Sônia Cavalcante

Aurélio Alves/O POVO

Atuando no júri criminal há 23 anos, a advogada Sônia Cavalcante lembra o primeiro momento que a fez sentir a emoção de advogar pela primeira vez. A paixão iniciada ainda quando jovem, permanece nos dias de hoje. “Foi na inauguração do Tribunal do Júri da Unifor. Fui fazer um júri sob a presidência da dra. Sergia Miranda e o representante do Ministério Público à época o dr. Francisco Marques. Foi um dos momentos mais marcantes na minha história de advogada, foi o pontapé inicial que me deu coragem para enfrentar todos os obstáculos profissionais que a vida nos proporciona de quando em quando”, relembra.

Formada pela Universidade de Fortaleza (Unifor), a profissional atua em seu escritório particular e como ouvidora do Hospital e Maternidade Drª Zilda Arns Neumann (Hospital da Mulher). Cavalcante conta que o maior motivo para abraçar a profissão é saber que tem “conhecimento jurídico para tentar dar a liberdade àquelas pessoas que, por mais difícil que seja o cometimento do seu delito, merecem uma chance de defesa, pois sem liberdade não há história de vida”.

A inspiração pelo júri veio ainda quando acadêmica e estagiária do curso de Direito, ao lado do “grande tribuna e defensor público Dr. Hélio Gomes”, hoje aposentado. Auxiliando na 2ª vara do Tribunal do Júri, sob a presidência do dr. Bezerra, foi motivada pela oratória e ensinamentos do mestre. Bebeu da fonte também das experimentações jurídicas do advogado criminalista dr. Francisco Antonio Eugênio Viana, que a conduziu nos primeiros passos e incentivou a subir em uma tribuna do júri.
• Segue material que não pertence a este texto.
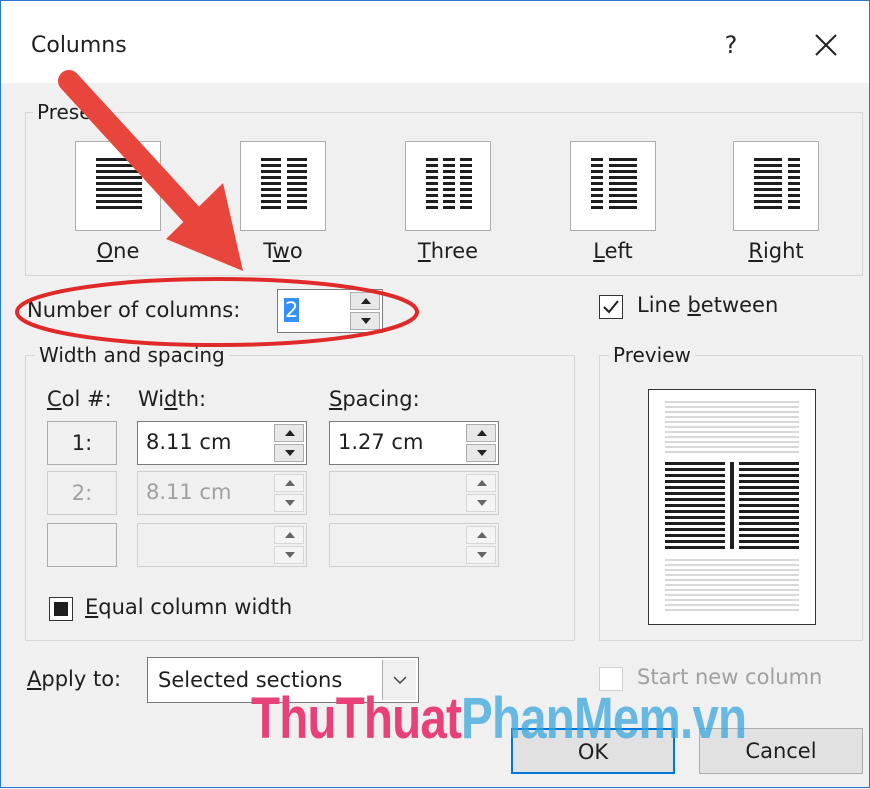 Image resolution: width=870 pixels, height=789 pixels. Describe the element at coordinates (74, 112) in the screenshot. I see `presets-legend: Presets` at that location.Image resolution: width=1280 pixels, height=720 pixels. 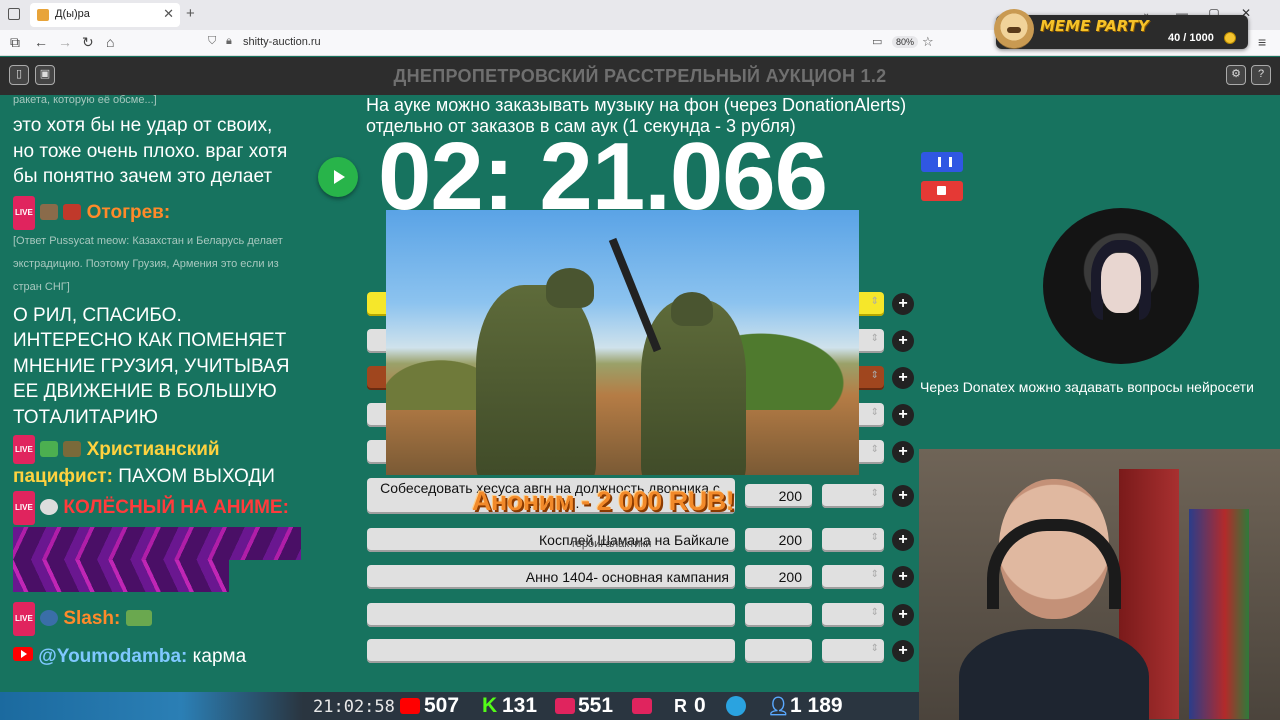 I want to click on url-bar: ⛉ 🔒︎ shitty-auction.ru ▭ 80% ☆, so click(x=570, y=43). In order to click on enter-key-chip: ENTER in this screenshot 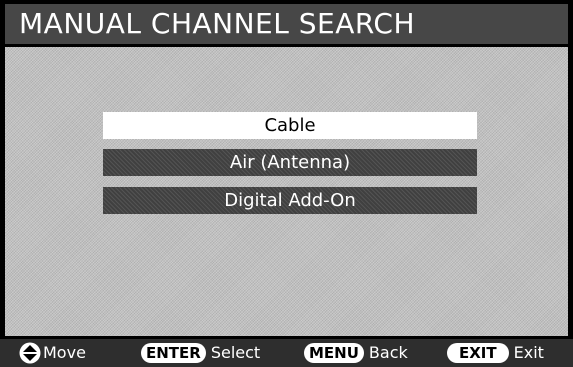, I will do `click(174, 353)`. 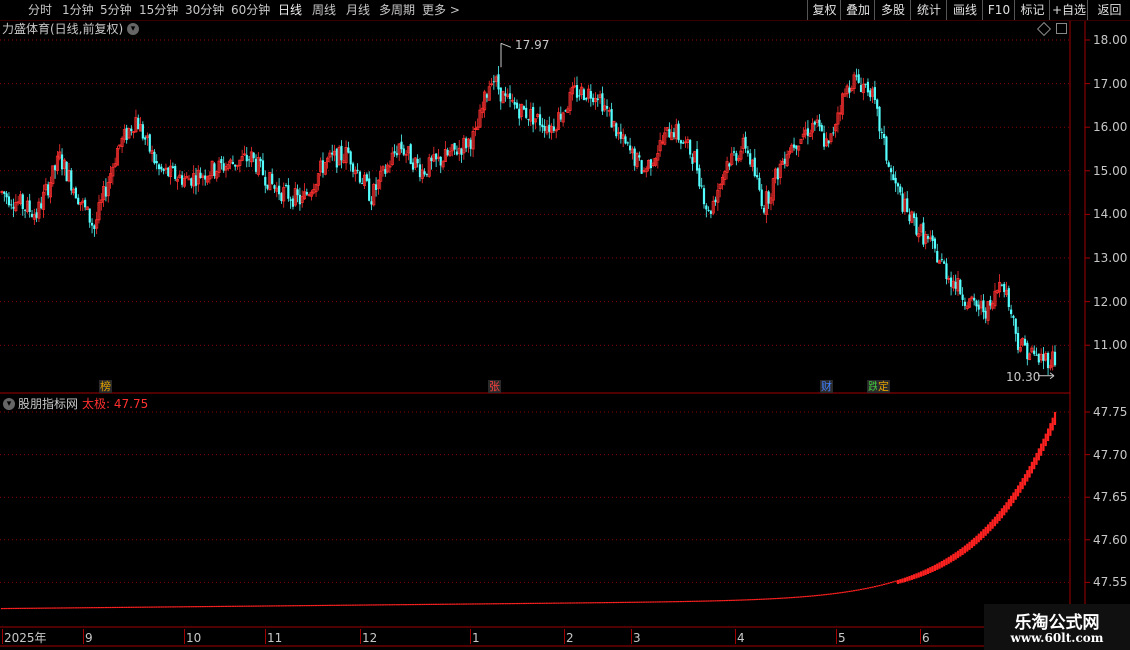 I want to click on x-tick-label: 6, so click(x=926, y=638).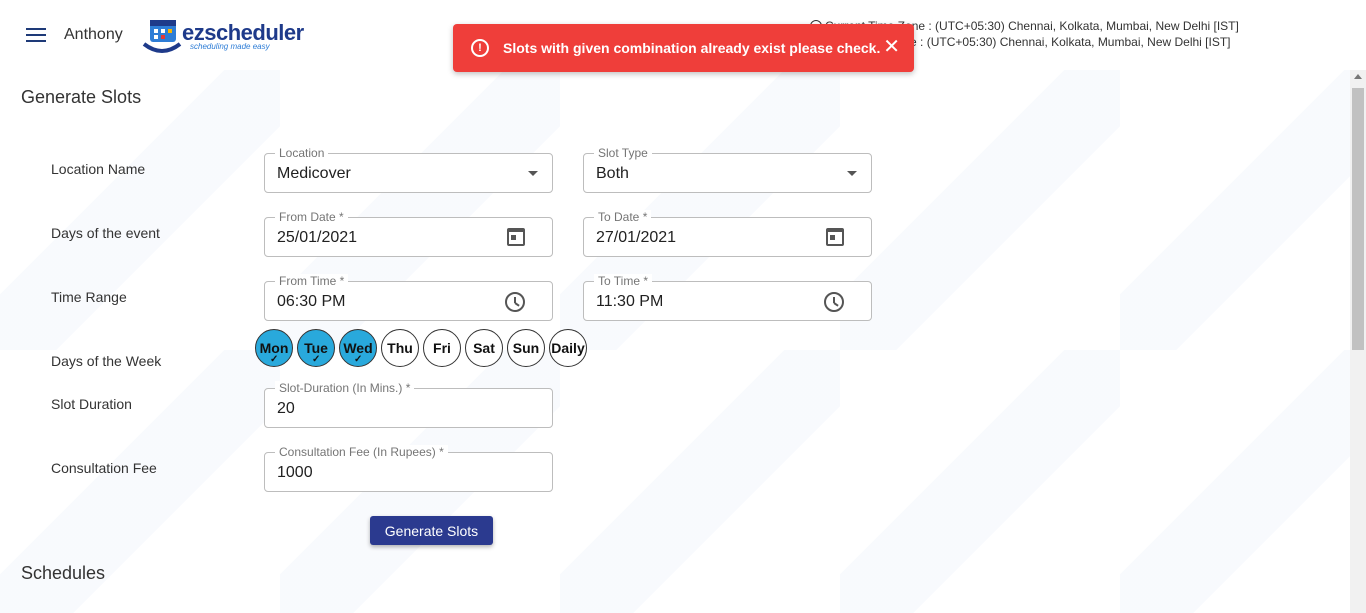 The image size is (1366, 613). I want to click on to-date-legend: To Date *, so click(623, 217).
“Daí tirei a conclusão que a advocacia criminal era sim o meu ideal.  Principalmente, por ser mulher, pois quis mostrar à sociedade a importância da mulher na advocacia criminal e, mais ainda, no tribunal do júri, que é raridade, onde podemos mostrar a verdadeira arte de advogar, defendendo nossos pares”, relata Sônia.

Esses dois “grandes profissionais do júri”, conta, oxigenaram a alma dela ao ponto de saber, a cada dia, o desejo pela advocacia criminal. Sônia Cavalcante vê o Direito como “algo essencial à vida das pessoas em sociedade, por regular as relações humanas e buscar o equilíbrio das partes de maneira digna e ética”.

Nas horas vagas, fora da rotina profissional, a advogada costuma cantar em coral, apreciar a natureza, consumir informação e ouvir música. É pelo raciocínio de Rui Barbosa que Sônia enfatiza que “a palavra é um instrumento irresistível de conquista da liberdade”. A advogada é mãe de Mara Robertha Cavalcante Melo e Thalles Diego Cavalcante Melo.